While the original BoN questionnaire was developed in French, previously-validated methodology was applied to generate an US English-language version, involving cross-cultural validation [32]. The nine steps involved are summarized in Table 1. A number of changes could be implemented throughout the validation process, so as to further improve the initial idiomatic draft.

Conceptual phase

Over the preceding 12 months, the psychologist and co-author conducted discussions with 45 NF1 patients on a one-to-one basis concerning their complaints and distresses. Combined with the work of the social worker, this research resulted in the description of the patients’ perceptions in an initial verbatim. Several one-on-one discussions between dermatologist, psychologist, social worker and expert in patient-reported outcomes contributed to consolidate this initial wording, with eventually 17 items forming the conceptual questionnaire.

Development and validation phase

Study population

Patients were selected with the support of the French association of patients with neurofibromatosis, which proposed the questionnaire to previously diagnosed patients. NF1 is a rare skin disease, and working with the Association Neurofibromatoses et Recklinghausen ensured broad recruitment over the territory to guaranteed a reasonably diversity of patients in terms of geographical location, age and sociological status. Overall, 91 patients were contacted of whom 65 responded to the conceptual questionnaire. Among the respondents, 64.6% were women (Table 2).

The cohort’s mean age was 47.74 years ±17.06 (43.47–52.00). Some 44.4% of patients stated that they were cohabiting, 59.7% exerted a job, and 21.53% were retired, while 47,69% had been to higher level education. Almost all were covered under the French national health insurance, with 78.7% covered under the chronic conditions scheme.
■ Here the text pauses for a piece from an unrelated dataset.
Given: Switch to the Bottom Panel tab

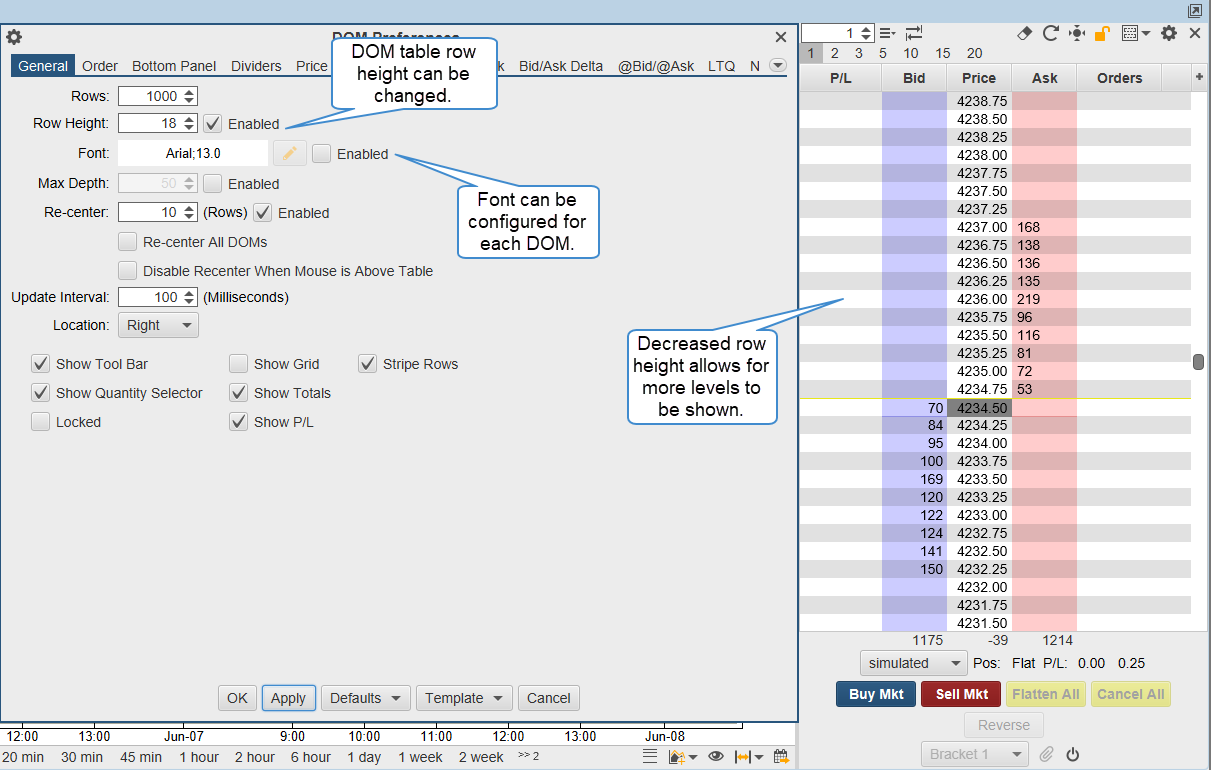Looking at the screenshot, I should 174,66.
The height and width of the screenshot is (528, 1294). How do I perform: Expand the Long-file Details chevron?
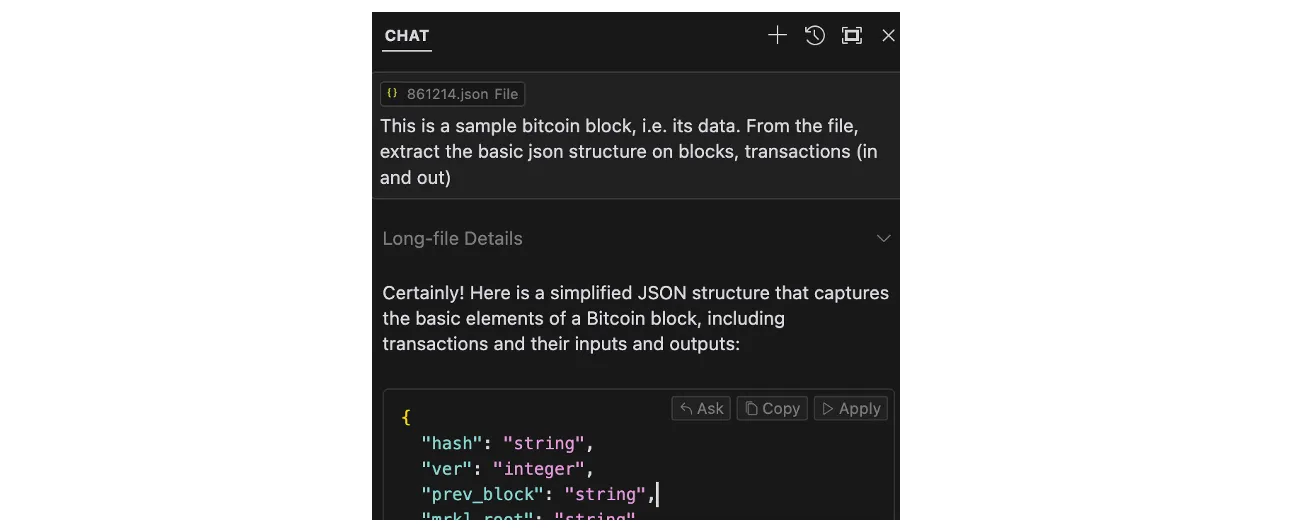[x=883, y=239]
NF1 diagnosis was made by a family physician in 25.9% of cases, a dermatologist in 38.9%, and another specialist in 35.2%. The family physician was involved in managing the disease in 35.4% of cases, and the dermatologist in 75.4%. Altogether, 71.7% of patients stated they were satisfied with their current treatment, and 20% used self-medication.

There was no diagnostic delay for 36.9% of the patients. For those who did experience diagnostic delay, the waiting period was long, since 139.9 months (11.65 years) on average separated the first disease signs from definite diagnosis. About one-third of patients (30.8%) were offered psychological treatment, and 16.9% had actually received it. Overall, 67% of the respondents were in contact with a patients association.

Internal validity

Principal component factor exploratory analysis was performed on the 17-item questionnaire. The correlation matrix was previously generated, and the maximum value was 0.8. For all items, neither the answer “never” nor the answer “always” exceeded 20%. Standardized regression coefficients were all > 0.4 (Additional file 1: Table S1), and each group of questions was assigned a dimension, with five dimensions as follows (Table 3):

• Dimension 1, with five questions on concentration and learning problems;

• Dimension 2, with five questions on the way others look at them and the anxiety they feel about the future;

• Dimension 3, with three questions on life with the disease;

• Dimension 4, with two questions on sexuality;

• Dimension 5, with two questions on acceptance and pain.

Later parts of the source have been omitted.